Es klopft an der Tür, wodurch ich mir mit der nächsten Frage Zeit lasse, bis Tina unsere Getränke auf dem Tisch abgestellt und den Raum wieder verlassen hat.

„Wo haben Sie Ian hingegeben?“

„In eine Pflegefamilie.“ kommt die knappe Antwort. „Aber da blieb er nicht lange.“

„Warum?“

„Ich muss zugeben, dass Ian ein etwas schwieriges Kind war und anscheinend kam seine neue Familie nicht mit ihm zurecht.“

„Kam er zu einer anderen Familie?“

„Nein.“

Ich erkenne Ihren Kampf. Der Selbstzweifel, der sie zu zerbrechen droht, ist deutlich in ihre Augen geschrieben.
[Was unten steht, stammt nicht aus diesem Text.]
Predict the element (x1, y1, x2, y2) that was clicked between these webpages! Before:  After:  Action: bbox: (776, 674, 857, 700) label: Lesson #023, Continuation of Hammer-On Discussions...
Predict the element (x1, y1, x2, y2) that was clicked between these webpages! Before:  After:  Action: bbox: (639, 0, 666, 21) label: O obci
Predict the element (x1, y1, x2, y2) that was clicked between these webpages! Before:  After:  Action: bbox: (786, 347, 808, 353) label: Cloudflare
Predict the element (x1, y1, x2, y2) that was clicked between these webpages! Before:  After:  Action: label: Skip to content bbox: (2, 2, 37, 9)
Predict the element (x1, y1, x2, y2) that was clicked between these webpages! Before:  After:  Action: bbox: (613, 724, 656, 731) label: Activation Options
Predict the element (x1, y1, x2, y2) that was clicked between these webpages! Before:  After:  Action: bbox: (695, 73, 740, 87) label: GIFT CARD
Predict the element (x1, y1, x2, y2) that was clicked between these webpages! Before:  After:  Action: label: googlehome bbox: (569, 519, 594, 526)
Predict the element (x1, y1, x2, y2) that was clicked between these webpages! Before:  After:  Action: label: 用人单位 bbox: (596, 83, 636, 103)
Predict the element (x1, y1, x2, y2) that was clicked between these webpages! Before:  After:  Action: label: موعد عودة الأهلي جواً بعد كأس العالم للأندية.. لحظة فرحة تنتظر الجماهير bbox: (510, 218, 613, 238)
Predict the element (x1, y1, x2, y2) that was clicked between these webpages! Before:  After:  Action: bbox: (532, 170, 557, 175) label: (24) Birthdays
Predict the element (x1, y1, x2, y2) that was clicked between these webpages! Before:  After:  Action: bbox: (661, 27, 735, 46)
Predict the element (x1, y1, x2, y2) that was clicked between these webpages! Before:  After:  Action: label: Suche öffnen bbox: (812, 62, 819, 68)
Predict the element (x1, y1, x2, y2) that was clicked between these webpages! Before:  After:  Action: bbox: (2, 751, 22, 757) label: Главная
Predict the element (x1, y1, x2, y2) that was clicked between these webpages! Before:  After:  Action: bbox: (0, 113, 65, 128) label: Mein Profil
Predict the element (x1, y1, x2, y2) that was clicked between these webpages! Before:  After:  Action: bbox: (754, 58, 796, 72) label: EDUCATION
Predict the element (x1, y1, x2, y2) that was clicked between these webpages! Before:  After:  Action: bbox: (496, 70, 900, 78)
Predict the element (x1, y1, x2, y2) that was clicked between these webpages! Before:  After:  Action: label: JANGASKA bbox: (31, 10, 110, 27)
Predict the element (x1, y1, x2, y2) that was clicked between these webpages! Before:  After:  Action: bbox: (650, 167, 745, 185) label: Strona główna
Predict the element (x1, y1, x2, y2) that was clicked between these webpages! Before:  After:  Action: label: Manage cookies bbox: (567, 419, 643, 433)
Ich bleibe ruhig sitzen und gebe ihr die nötige Zeit, um sich wieder sammeln zu können.

In den fünf Jahren seit ich meinen Personensuchdienst anbiete, habe ich schon ziemlich früh gelernt, wann ich schweigen und abwarten soll. Und genau jetzt ist so ein Moment, in dem es ratsam ist die Kundin nicht zu drängen.

Nach einem kurzen Augenblick hat sie sich wieder gefangen. „Nach der Pflegefamilie kam Ian in das Kinderheim Alt St. Johann.“

„Wann war das?“

„Kurz vor Weihnachten.“

„Im selben Jahr, als Sie ihn weggegeben haben?“ frage ich sie etwas verdutzt, ohne jedoch meine Verwunderung anmerken zu lassen.

„Ja.“

„Haben Sie ihn besucht?“

„Ich habe es versucht. Aber er hatte sich geweigert, mich zu sehen.“

„Ich nehme an, das war nicht seine letzte Station?“

„Nein, das war es nicht.“

„Wie lange war er dort?“

„Ich habe keine Ahnung. Kurz nachdem Ian ins Kinderheim kam, hat er jeglichen Kontakt zu uns abgebrochen. Er hat alles unternommen, um mich und meinen Mann aus seinem Leben streichen zu können.“

„Können Sie ihm das verübeln?“

„Nicht wirklich. Und trotzdem schmerzt es zutiefst.“

Ich reiche ihr ein Taschentuch, was sie dankbar entgegen nimmt. Sie wischt über ihre tränenfeuchten Augen und zerknüllt es anschliessend in der Hand.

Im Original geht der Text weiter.